La nebbia di Londra mi avvolge e ogni mio singolo passo è scandito dal suono che echeggia lungo le buie vie. Il mantello che mi svolazza alle caviglie e il cappello di feltro che porto calato sugli occhi danno alla mia figura un’aura misteriosa, quasi fatiscente. Le allegre signorine che si appoggiano svogliatamente al muro mi rivolgono sguardi maliziosi, interessati, che lentamente vengono turbati da un’ombra di perplessità quando scorgono i lineamenti del mio viso: troppo delicati e rotondi. La loro espressione tramuta in sgomento e rasenta quasi la paura quando incrociano i miei occhi che luccicano di riflessi di sfida. Abbassano repentinamente il capo e arricciano le labbra in atteggiamento imbarazzato. Supero quelle povere donnicciole, troppo miserabili per poter incrociare il mio cammino, troppo volgari per poter meritare la mia attenzione. Continuo lungo il mio tragitto, e ritorno nella Londra rispettabile della vittoriosa borghesia, fino ad un appartamento esternamente come tanti altri. Salgo le scale con tranquillità, quasi noia, e mi stendo sulla poltrona.

<< Lady Royle, sono lieto di trovarla di ritorno così presto>>.

Mi tolgo il cappello e volgo l’attenzione al mio maggiordomo: Wymond è una di quelle poche persone a cui la propria voce stona. E’ un uomo alto, slanciato, con una corporatura terribilmente esile, come se dovesse spezzarsi da un momento all’altro, con i capelli pettinati ordinatamente, le mani curate, e il viso sbarbato; eppure, ha una voce da scaricatore di carbone, profonda. Tutte le volte che lo odo parlare, rimango leggermente sorpresa dalla figura che mi si presenta davanti. E’ un individuo curioso, è per questo che ha l’onore di lavorare per me: la sua presenza è impeccabile, rispettabile come ci si aspetti, eppure vedo nei suoi atteggiamenti, anche più banali, come servire il tè o aprirmi la porta della carrozza, qualcosa di misterioso, come se nascondesse una parte oscura e proibita, come se, oltre a quella sua maschera di cera perfettamente intatta, si celassero oscuri e interessanti fantasmi. Poggio le dita al mento e lo guardo divertita: vorrei aprire quel favoloso vaso di Pandora. D’altra parte, penso che anche lui nutra questo desiderio nei miei confronti: anche se, a differenza di altri che l’hanno brevemente preceduto, non ha mai mostrato nessun tipo di sentimento nei miei confronti, immagino che sia incuriosito da una donna come me, che indossa il panciotto e l’arroganza di un comune uomo borghese; e, detto tra noi, un po’ me ne compiaccio. Suscitare qualsiasi tipo di emozione in altri è già di per sé un segno di interessamento; ma poter vantarsi di sbigottire, sorprendere e far nutrire sentimenti di disprezzo è una caratteristica per cui mi complimento con me stessa.

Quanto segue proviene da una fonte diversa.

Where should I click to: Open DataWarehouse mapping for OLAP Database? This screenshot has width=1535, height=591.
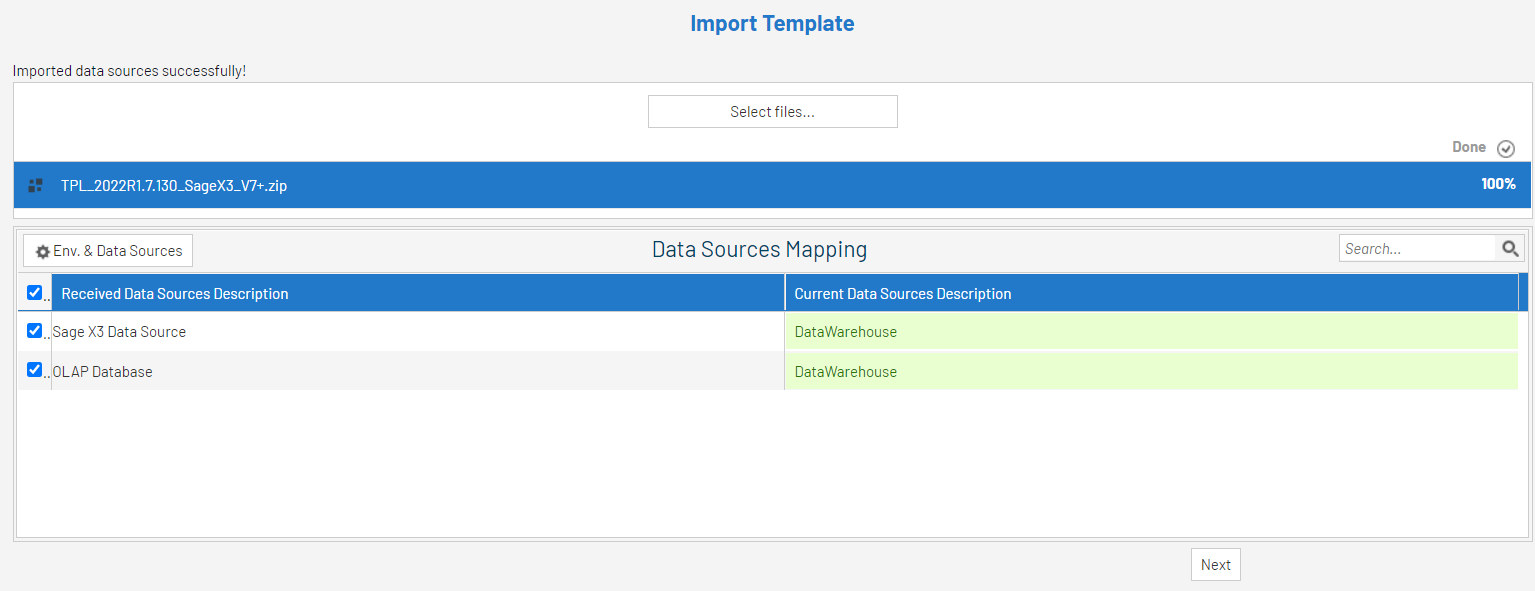(845, 372)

Wymond interpreta correttamente il mio atteggiamento, e precede ogni mia possibile domanda.

<< La signorina Bailey la sta aspettando nelle sue stanze >>.

Sorrido e scatto in piedi. Lentamente mi dirigo nella camera da letto, e apro la porta con lentezza esasperante. La prima immagine che mi si presenta potrebbe benissimo appartenere ad un quadro; anzi, è quasi troppo perfetta per essere reale: in quell’ambiente ricercato, con pesanti tende e tappeti decorati minuziosamente, con la tappezzeria rossa alle pareti e il profumo di incenso che sostituisce l’ossigeno, sull’ampio letto a baldacchino, sommerso da cuscini orientali e lenzuola dai colori caldi e coinvolgenti, è stesa una donna che potrebbe a buon diritto essere considerata l’incarnazione di Afrodite. Gaila Bailey ha i capelli ramati che le incorniciano il viso, tripudio di pura armonia, e le scivolano sensualmente lungo la schiena; ha la pelle diafana e gli occhi castani, caldi, capaci di assoggettarti senza fatica grazie alla loro forma allungata. Contemplo il suo corpo nudo, nascosto senza vero impegno dalle lenzuola color cremisi; il suo seno pieno mi dà una scossa, e il suo sorriso consapevole mette a dura prova il mio autocontrollo.

<< So che apri la porta lentamente per alzare l’aspettativa, ma con me non serve, Haley. Io ti desidero immensamente anche solo grazie ad un tuo sguardo>>

La sua voce melodiosa e soffusa mi fa avvicinare. Mi seggo accanto a lei e le bacio una mano.

<< Sai che non mi piacciono i giochi troppo facili, honey>>.

A queste mie parole, lei prova a ritrarre la mano, ma senza convinzione, tanto che rimane sospesa tra le mie dita.

<< Sono un gioco per te?>>
Come risposta, mi alzo e sciolgo il colletto.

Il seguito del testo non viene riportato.